Industrial Park Stabilization


Background & Challenges

Westcore acquired this two building, 770,000 SF project in mid-2010. At the time, the economy was still deep in recession and the debt market for commercial real estate was filled with uncertainty. Market rents, even in primary markets like Commerce and Buena Park, were in rapid decline. With more than 50% of the rent roll expiring within the first two years of acquisition, material erosion of NOI at this 98% leased project was a significant risk. The debt market was also a significant challenge. A loan at 65% loan-to-cost was ultimately secured, but at an interest rate of almost 8% with high amortization.

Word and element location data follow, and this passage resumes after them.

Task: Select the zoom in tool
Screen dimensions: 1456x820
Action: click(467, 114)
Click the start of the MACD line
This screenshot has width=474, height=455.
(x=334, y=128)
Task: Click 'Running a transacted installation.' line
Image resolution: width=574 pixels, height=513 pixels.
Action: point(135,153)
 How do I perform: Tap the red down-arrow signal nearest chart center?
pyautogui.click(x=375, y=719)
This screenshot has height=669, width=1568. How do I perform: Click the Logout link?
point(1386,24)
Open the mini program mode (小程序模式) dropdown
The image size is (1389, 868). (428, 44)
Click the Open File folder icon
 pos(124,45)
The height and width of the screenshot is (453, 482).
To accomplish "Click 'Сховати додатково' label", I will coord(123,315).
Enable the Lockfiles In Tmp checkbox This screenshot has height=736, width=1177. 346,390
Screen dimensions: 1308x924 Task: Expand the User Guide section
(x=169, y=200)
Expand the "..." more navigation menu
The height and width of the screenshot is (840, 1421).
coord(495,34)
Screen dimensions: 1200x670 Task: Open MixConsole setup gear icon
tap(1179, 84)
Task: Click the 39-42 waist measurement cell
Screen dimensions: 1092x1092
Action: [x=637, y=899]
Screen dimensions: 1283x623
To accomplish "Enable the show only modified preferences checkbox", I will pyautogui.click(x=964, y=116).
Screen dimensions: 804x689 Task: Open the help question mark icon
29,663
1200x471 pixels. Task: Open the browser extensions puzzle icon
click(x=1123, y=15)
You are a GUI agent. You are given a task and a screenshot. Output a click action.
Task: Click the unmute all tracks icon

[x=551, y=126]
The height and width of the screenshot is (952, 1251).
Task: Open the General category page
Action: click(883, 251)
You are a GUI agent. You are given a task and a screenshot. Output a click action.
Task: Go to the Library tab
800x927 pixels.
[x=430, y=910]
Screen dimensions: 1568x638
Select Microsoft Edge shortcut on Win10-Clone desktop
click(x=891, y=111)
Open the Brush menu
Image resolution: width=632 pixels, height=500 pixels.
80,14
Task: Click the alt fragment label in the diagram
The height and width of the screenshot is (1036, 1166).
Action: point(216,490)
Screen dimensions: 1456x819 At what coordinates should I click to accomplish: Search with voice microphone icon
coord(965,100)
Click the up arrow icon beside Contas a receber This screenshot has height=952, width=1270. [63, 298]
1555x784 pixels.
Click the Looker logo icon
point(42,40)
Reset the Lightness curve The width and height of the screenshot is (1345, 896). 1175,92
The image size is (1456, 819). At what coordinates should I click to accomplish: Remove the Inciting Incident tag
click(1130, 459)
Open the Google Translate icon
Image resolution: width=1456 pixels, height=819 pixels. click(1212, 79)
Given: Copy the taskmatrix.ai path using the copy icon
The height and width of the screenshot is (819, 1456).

One of Westcore’s core competencies is its ability to establish strong tenant relations. Westcore’s leasing team immediately went to work on this by understanding the needs of the tenants. These tenants were also suffering through the recession and feeling uncertain about the future. Westcore was able to create a “win-win” by giving near term concessions (tenant improvements, free rent, blend/extend) in exchange for longer lease terms and reasonable base rent. Westcore also completed a number of cost effective cosmetic improvements that were highly visible to the tenants.


In less than 18 months, Westcore leased 77% of portfolio while holding rents above market. The NOI went from $5.3M at time of acquisition with 50% near-term rollover to $4.6M at time of disposition with 5% near-term rollover. This ultimately resulted in a sale of the assets at 50% above purchase price in a total hold period of less than two years.